Of course, bad weather and darkness are unavoidable at this time of year (we’re glad we missed this week’s snow), and it’s fair to say that we made a couple of our own problems. Chief among these was our route, which – particularly on the first day’s driving across the West Country – took in many hilly, bendy and narrow back roads. We were surprised to discover just how much more fuel we used on these than on motorways, where we could keep up a more constant, faster speed.
It’s not just our route that would have benefited from a bit of extra research, either. Neither Mark or I had attempted this kind of economy challenge before, and while we sought advice from others who had attempted similar feats, we’ve discovered a wealth of extra resources since we returned – not least of which is the information provided by cleanmpg.com.
What we learned
What we did show is that it’s possible for any driver to save on fuel by changing their driving style. We discovered that doing so takes a bit of practice and a lot of concentration, but that it definitely isn’t dull. It isn’t unsafe, either – many of the most effective techniques rely on good observation and anticipation.
It may sound obvious, but cars use the most fuel when accelerating, so the key to saving it is to accelerate gently and avoid slowing down as much as possible. We learned a lot in our two-day drive – and are by no means experts now – but here are the techniques we found to be easy and effective:
• Don’t drive too quickly – recent tests by What Car? showed that the most economical speed is the slowest that you can drive in top gear without the engine labouring – in iQ’s case that’s about 35mph. But depending on the road, the minimum safe speed may be much higher – we maintained around 55-65mph on motorways.
• Leave a gap – leaving a large gap to the driver in front let us accomodate many of their actions without having to hit the brakes at all. It’s also much safer in an emergency.
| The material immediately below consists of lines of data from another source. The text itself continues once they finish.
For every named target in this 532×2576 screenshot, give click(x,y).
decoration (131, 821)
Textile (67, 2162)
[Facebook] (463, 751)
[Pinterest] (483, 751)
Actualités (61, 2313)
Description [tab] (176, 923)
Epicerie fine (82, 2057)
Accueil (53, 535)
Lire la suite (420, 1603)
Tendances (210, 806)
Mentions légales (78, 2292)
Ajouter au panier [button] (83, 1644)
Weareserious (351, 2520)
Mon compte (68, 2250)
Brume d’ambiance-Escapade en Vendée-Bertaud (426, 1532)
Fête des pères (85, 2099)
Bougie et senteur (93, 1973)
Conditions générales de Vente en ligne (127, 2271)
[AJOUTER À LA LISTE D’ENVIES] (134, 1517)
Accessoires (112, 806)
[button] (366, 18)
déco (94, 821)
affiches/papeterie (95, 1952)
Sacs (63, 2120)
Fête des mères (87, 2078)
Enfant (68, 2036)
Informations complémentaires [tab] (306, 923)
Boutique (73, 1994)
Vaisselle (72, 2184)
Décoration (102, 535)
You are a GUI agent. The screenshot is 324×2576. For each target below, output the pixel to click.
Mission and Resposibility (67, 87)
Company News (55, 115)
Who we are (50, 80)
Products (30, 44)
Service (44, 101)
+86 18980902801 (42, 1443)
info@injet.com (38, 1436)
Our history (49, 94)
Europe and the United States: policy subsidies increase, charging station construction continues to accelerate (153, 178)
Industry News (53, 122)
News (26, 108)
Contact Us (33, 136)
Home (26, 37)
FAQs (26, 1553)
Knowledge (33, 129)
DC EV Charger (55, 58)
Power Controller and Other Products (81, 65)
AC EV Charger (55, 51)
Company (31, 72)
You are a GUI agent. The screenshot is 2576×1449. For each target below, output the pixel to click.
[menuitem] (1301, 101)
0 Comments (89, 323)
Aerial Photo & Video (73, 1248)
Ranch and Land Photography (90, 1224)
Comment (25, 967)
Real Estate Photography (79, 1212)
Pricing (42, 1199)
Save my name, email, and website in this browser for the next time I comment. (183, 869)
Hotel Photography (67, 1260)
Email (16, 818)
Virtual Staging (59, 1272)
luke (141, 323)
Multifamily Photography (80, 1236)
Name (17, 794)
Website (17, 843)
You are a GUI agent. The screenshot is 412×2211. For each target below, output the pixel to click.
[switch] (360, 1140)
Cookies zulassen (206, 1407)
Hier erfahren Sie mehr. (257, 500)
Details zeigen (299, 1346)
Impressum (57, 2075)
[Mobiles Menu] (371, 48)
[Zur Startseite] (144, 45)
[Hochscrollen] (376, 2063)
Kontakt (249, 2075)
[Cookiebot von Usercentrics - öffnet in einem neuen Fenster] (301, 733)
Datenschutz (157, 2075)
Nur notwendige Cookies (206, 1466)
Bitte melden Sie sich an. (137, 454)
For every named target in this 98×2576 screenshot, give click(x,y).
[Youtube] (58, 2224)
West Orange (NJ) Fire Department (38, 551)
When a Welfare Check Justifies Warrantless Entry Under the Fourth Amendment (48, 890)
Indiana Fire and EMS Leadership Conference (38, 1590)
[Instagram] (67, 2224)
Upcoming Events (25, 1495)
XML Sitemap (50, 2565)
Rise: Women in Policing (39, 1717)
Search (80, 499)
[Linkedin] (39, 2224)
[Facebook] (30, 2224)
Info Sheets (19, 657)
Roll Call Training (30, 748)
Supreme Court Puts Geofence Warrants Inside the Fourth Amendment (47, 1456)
• Cornering – throwing a car through corners can be dangerous, but slowing down too much wastes energy. We read the road ahead as much as possible and tried to keep our speed through corners, slowing when necessary by coming off the accelerator well in advance rather than braking. A good gap helps here, as many other drivers slow more than they need to.
• Coasting – on suitable downhill stretches we took the car out of gear and coasted. It’s vital to leave the engine running, though, as it provides braking and steering assistance. Never remove the keys from the ignition when moving.
• Drafting – A lorry or coach moves a huge amount of air, and we picked up the benefits of this by following behind them. Keep a safe distance, though – never get so close you can’t see what the traffic in front is doing, or react in time to an emergency.
You can read comprehensive tips from experienced hypermilers at cleanmpg.com. As we’re happy to admit, we’re novices at this, and we know that our results will be beaten soon.
If you do better, we’d love to hear about it.
Our attempt has attracted criticism in the cleanmpg forums, much of it around our use of ‘hypermiling‘: the term was coined by cleanmpg.com owner Wayne Gerdes. Strictly speaking, having beaten iQ’s combined fuel economy figures we qualify as hypermilers, but Wayne and some of the forum’s members feel that by using the term to describe only a modest improvement over the car’s official figures, we’ve attracted criticism to the concept of hypermiling itself – that certainly isn’t what we intended.